Gilchrist waves to the crowd

 Gilchrist waves to the crowd in farewell Source: Cricinfo

As for me, I was first shocked, then disappointed, then sad. Gilchrist has always been my favorite Aussie cricketer (and one of my favorite cricketer of all time) and to see him calling it a day is a little sad, but that is selfish of me.

I can’t recall the first innings of Gilly that I had watched, but I know I would have watched in awe. I distinctly recall the twinge of longing that I often had I when I watched Gilly – that India didn’t have such a consistently explosive batsman. The most recent of Gilly’s innings that comes to mind his mind-blowingly spectacular innings in the 2007 World Cup final against Sri Lanka. It was probably the most entertaining innings that I have seen till date, not just of him, but of any batsman.

Gilly has been a savage ODI bastman and a refreshingly attacking, dangerous Test bastmen: one who could single-handedly turn a Test match. To me, he not only redefined the approach to Test batting, he also redefined the wicket-keeper batsman’s role so much so that many teams, I guess, wanted to have someone at least resembling his skill level. Sri Lanka’s Kumar Sangakkara is an illustrious example of one who follows Gilly’s footsteps.

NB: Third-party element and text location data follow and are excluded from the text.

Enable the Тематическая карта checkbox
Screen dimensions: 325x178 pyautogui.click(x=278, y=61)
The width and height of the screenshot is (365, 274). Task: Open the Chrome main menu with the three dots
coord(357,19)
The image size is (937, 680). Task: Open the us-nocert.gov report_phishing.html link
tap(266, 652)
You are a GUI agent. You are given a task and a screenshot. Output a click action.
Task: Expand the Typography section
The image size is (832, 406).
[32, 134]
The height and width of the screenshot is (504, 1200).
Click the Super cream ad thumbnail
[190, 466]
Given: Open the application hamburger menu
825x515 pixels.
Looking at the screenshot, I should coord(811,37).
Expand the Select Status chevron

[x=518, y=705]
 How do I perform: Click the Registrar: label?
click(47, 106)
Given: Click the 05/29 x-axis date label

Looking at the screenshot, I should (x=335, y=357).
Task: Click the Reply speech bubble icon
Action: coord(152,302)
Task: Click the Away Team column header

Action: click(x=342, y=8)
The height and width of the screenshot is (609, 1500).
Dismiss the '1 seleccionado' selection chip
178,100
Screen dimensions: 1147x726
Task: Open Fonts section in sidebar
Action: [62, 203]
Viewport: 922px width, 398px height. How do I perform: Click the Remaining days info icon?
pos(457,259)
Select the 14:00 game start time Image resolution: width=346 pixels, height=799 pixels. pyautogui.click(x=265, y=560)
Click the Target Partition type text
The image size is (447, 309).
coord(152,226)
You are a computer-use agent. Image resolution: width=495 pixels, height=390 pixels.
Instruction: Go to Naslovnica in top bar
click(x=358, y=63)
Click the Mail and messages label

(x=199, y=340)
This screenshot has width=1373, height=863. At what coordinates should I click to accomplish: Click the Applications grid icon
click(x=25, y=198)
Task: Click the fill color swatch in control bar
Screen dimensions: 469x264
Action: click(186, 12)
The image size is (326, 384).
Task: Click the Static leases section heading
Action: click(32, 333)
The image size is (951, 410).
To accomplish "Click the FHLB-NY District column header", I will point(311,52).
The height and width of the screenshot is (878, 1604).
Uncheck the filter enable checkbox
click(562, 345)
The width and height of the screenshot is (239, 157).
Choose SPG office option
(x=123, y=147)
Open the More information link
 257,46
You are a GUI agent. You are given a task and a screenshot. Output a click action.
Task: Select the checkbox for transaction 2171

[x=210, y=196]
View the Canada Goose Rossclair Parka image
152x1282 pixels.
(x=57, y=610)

Another trait of Gilchrist that I admire is his courage: he would walk if he knew he was out, even if it was a World-Cup semi-final. In today’s world where ethics and values are often redifined for selfish gain, such honesty is to be lauded very highly.

At the end of the day, I will remember Adam Gilchrist for the entertainment he provided and for having the courage to be an honest cricketer.

Thank you all the wonderful memories, Gilly, and wish you all the best!